▶ _Exercise aim_
Leave out the pictures and retype, exactly, the lines below from the line with "Given: Click the main tweet's reply text line" up to and including the line with "Task: Click the PHP Selector title link", nothing more.

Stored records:
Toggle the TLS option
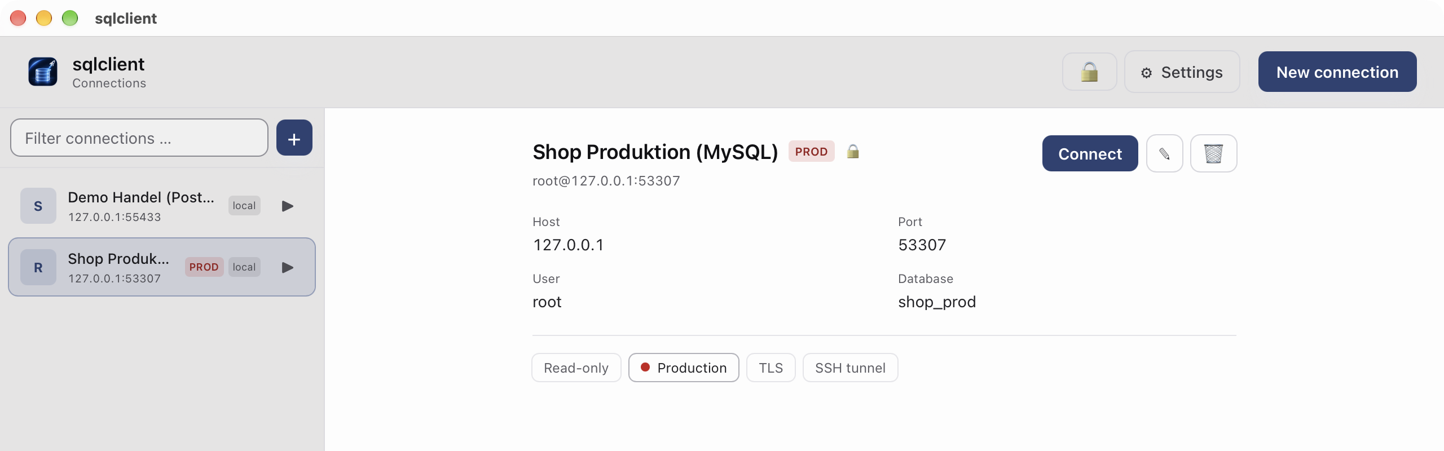click(771, 368)
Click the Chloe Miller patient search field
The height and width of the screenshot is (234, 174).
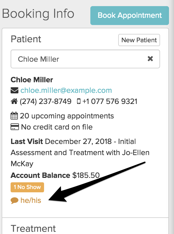[78, 59]
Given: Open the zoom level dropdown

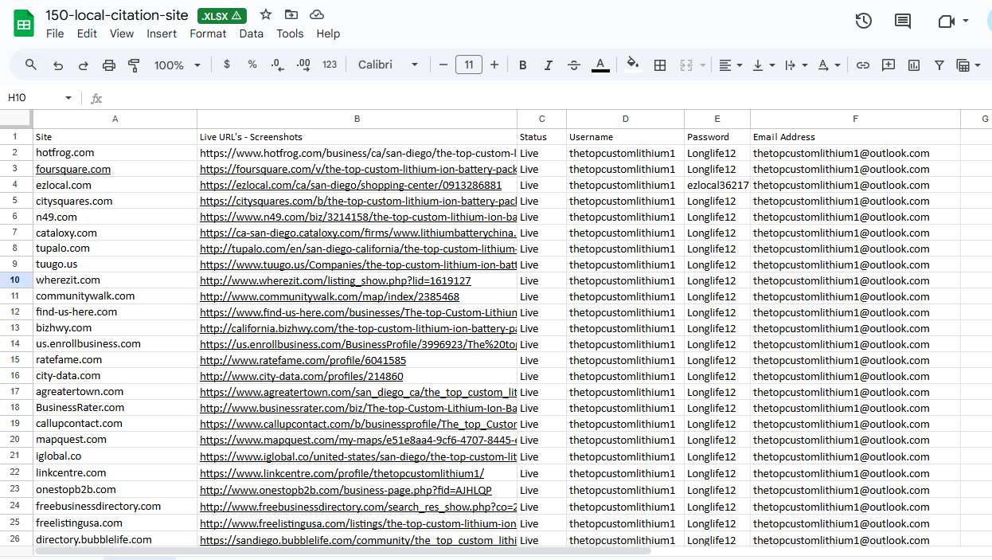Looking at the screenshot, I should [177, 65].
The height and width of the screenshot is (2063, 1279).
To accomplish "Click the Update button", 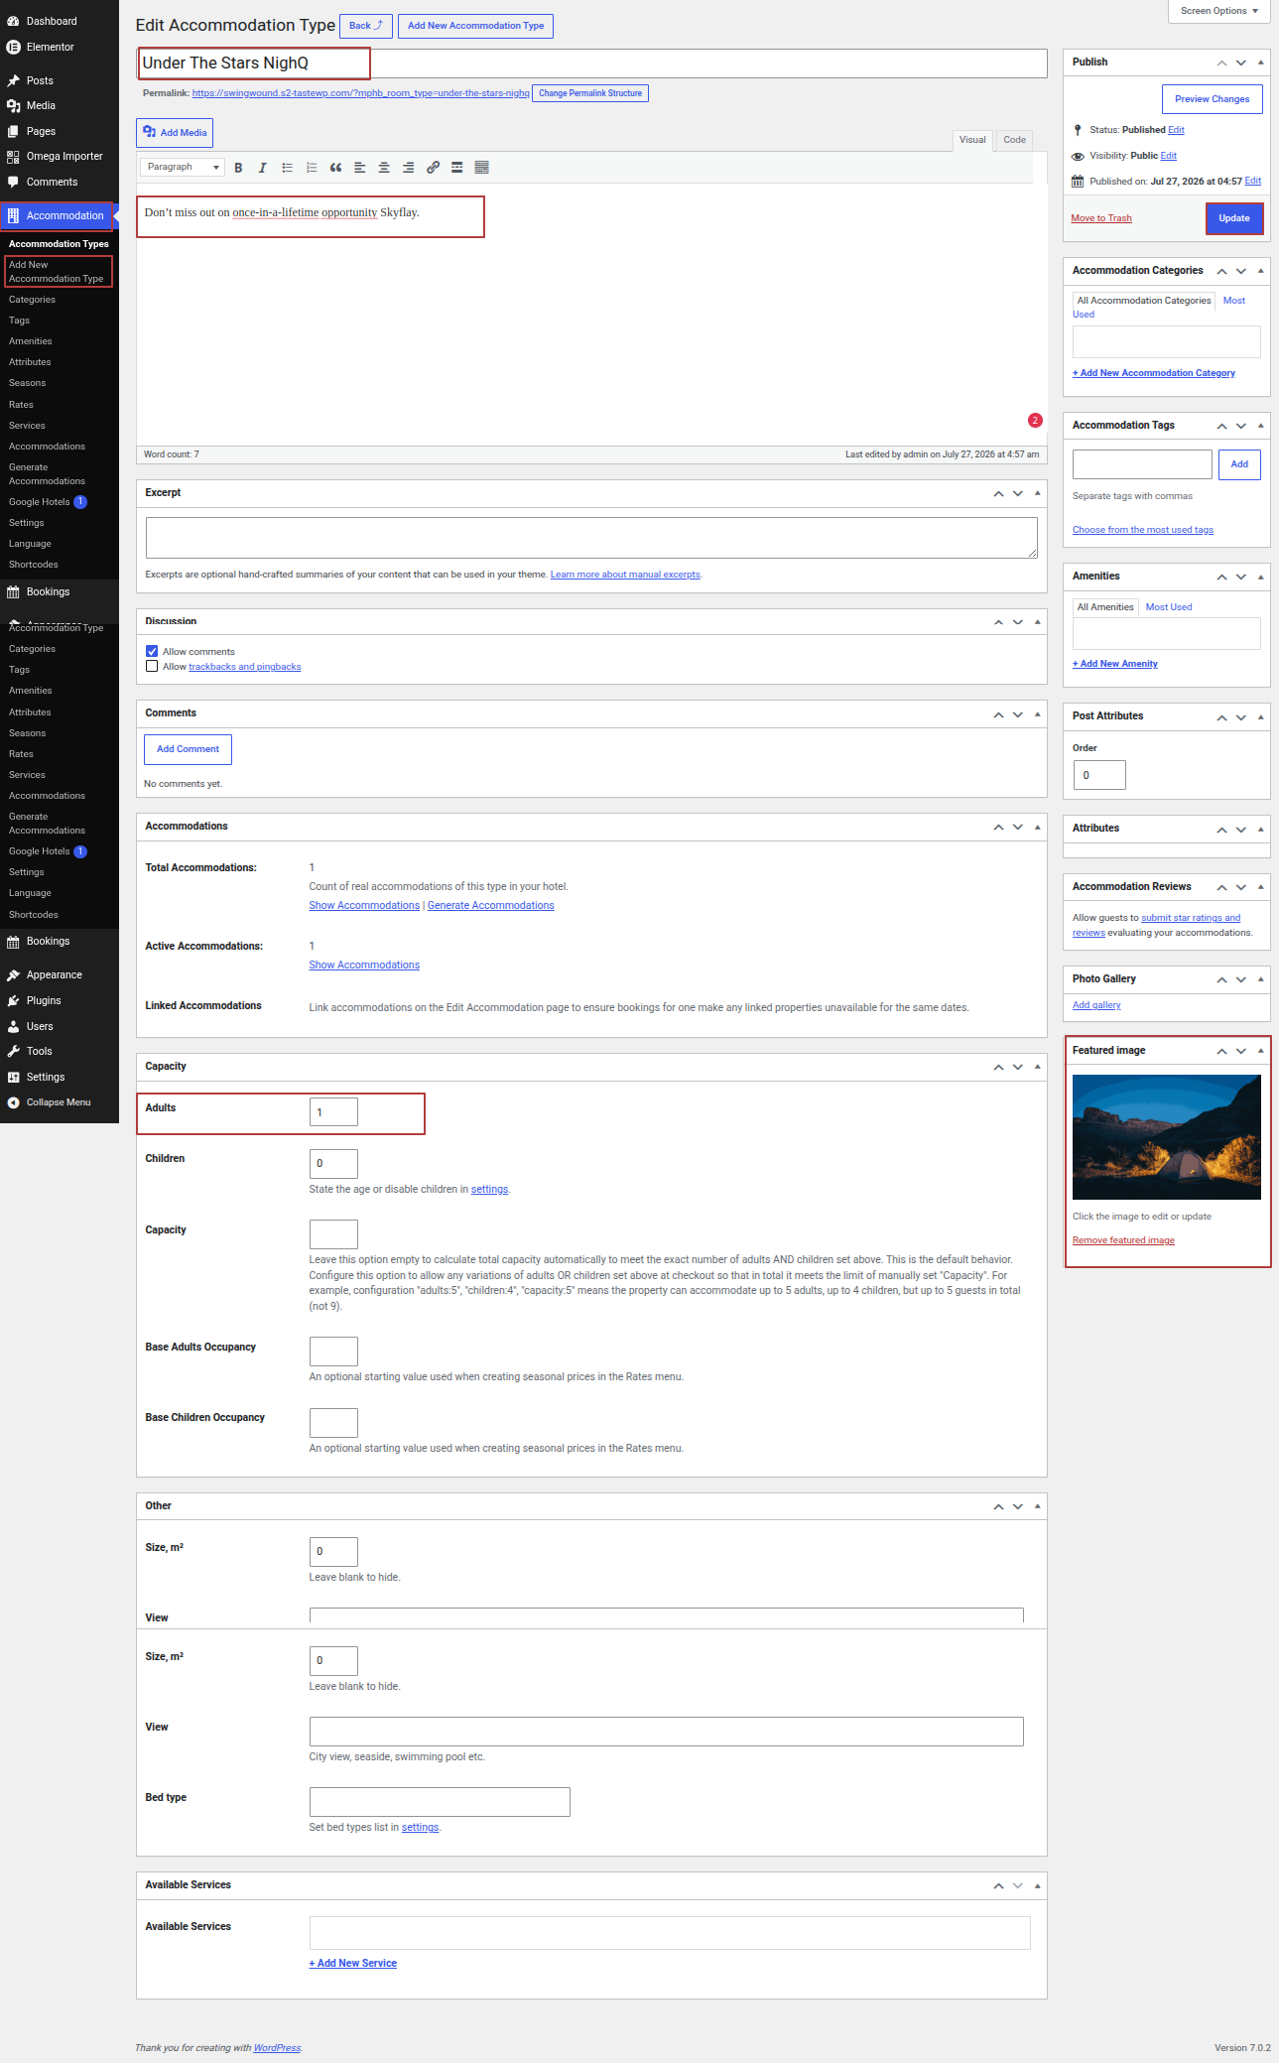I will click(x=1234, y=218).
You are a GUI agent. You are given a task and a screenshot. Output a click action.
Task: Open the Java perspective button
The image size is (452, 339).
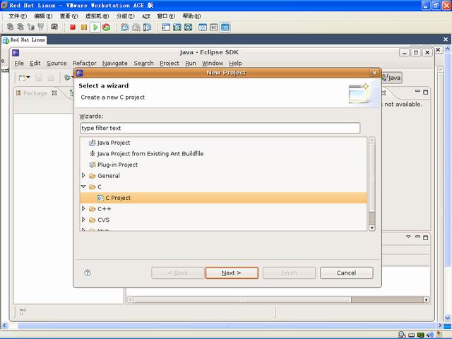392,78
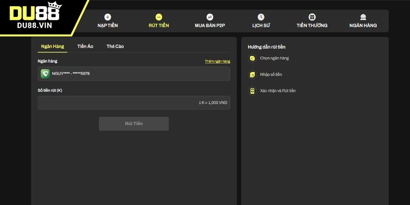Viewport: 410px width, 205px height.
Task: Click the green bank logo in account field
Action: click(x=46, y=74)
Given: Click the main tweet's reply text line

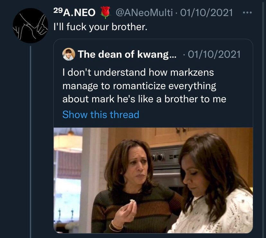Looking at the screenshot, I should pos(100,27).
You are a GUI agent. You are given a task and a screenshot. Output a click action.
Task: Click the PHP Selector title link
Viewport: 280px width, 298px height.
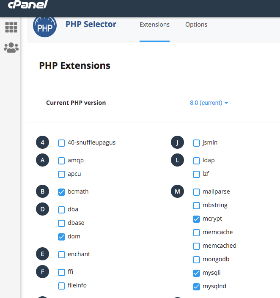pyautogui.click(x=91, y=25)
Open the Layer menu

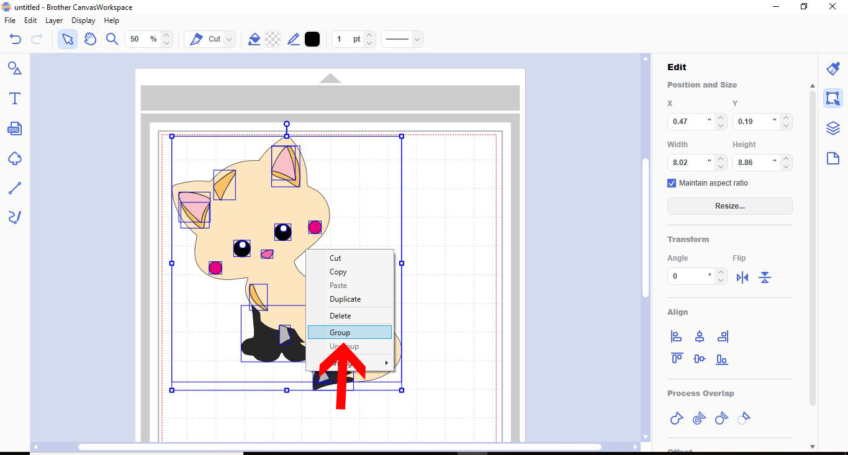53,20
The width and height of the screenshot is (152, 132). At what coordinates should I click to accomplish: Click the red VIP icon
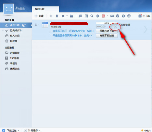(x=103, y=16)
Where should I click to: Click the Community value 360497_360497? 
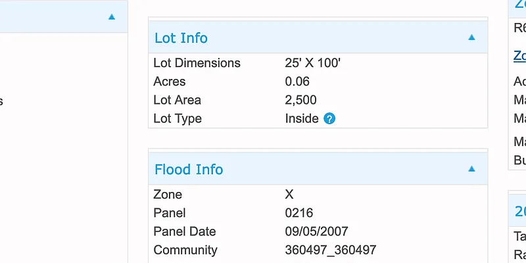331,250
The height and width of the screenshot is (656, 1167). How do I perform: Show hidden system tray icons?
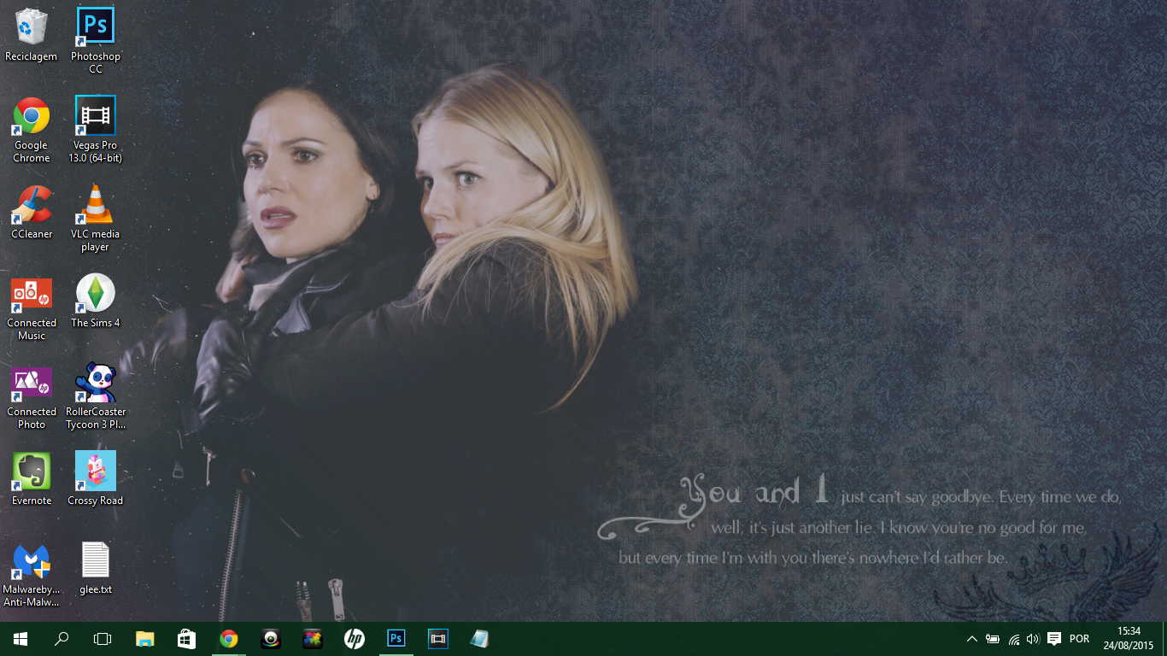[x=971, y=639]
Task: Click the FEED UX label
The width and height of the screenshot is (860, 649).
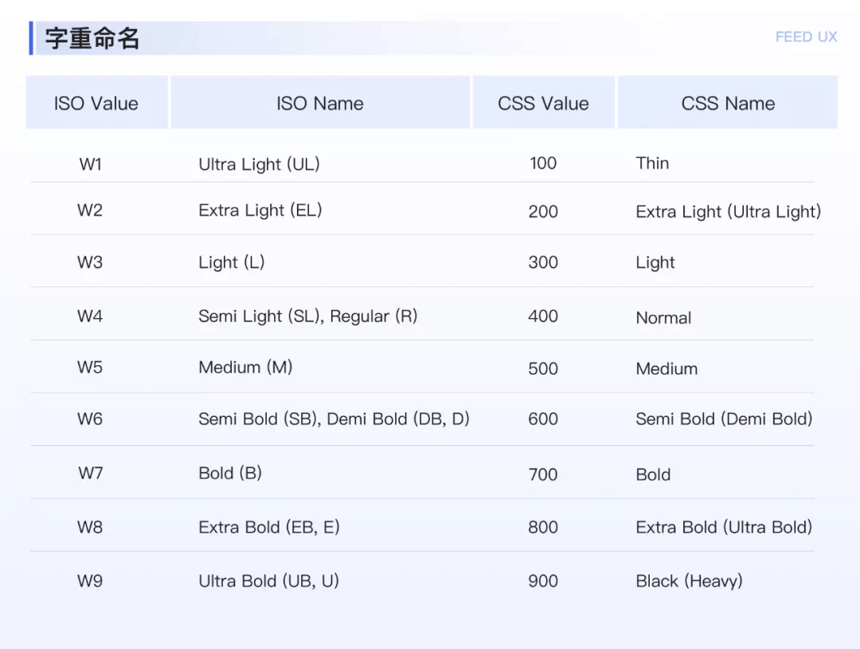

▶ _Solution to the exercise_
Given: Click the main tweet's reply text line

Looking at the screenshot, I should pos(100,27).
You are a GUI agent. You are given a task and a screenshot. Output a click action.
Task: Click the PHP Selector title link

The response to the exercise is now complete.